Then she told me I was lucky to have the kind of family I have. She seemed to not get what I had said. And what slipped out of my mouth was "Oh, lucky se voet.". That's an Afrikaans  idiom. I've not spoken Afrikaans in decades though I did grow up in South Africa fluent in it.

There's an English idiom "My foot.". It's deployed to express contradiction - as in "Lucky my foot.". It's kind of like the American expression "Not" - as in "Lucky not.". That's the Afrikaans "Lucky se voet"  (pronounced "Lucky suh foot", translating to "Lucky's foot" ie "The heck with lucky"). When she called me lucky to have the kind of family I have, my "Lucky se voet"  retort was a playful correction without being unkind. My authority on luck, South African golf living legend Gary Player, famously said "The harder I practice, the luckier I get.". I like that. I like it a lot. Gary got where he got, not because of luck, but because he stays in the game and he practices.

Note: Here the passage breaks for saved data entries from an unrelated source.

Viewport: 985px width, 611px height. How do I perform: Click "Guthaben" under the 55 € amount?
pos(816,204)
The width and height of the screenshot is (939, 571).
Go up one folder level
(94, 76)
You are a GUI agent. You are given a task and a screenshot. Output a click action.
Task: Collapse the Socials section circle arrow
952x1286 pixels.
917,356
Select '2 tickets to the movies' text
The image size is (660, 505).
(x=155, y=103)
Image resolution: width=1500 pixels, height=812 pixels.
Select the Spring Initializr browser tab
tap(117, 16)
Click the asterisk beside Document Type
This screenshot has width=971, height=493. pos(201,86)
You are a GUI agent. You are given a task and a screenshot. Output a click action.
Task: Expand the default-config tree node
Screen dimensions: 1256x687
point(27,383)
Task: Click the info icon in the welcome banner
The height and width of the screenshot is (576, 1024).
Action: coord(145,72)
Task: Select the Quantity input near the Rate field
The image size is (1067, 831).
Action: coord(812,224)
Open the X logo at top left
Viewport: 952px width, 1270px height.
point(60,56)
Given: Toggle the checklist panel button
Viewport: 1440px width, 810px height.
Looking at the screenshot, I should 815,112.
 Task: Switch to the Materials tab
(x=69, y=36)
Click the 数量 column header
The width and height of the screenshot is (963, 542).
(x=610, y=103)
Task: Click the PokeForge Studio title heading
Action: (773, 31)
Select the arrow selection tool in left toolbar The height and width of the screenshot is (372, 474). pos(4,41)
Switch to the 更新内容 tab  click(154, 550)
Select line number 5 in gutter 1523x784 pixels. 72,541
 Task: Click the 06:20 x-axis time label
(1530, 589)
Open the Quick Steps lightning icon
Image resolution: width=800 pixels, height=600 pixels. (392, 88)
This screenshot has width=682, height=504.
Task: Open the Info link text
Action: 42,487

My children and I stay in the game. We're in communication. We visit often. We make a point of conversing - face to face, by telephone, text, via Skype and by e-mail, sharing with and confiding in each other, and above all enjoying, celebrating, and supporting each other. Oh, and  we complete things when they come up to complete (it's not if things come up but when)  before they have a chance to become ingrained in the wallpaper. That's our practice. "I'll bet you good money that's what makes us the family we are: the harder we practice being family, the luckier we get" I told her. We all (ie all of us on God's green Earth) have the ability. The question is: who deploys it? We do ie we choose to. Ascribe the vibrant healthy family we're being, to practice, if you will. Ascribe it to anything. Just don't call us lucky. Lucky se voet.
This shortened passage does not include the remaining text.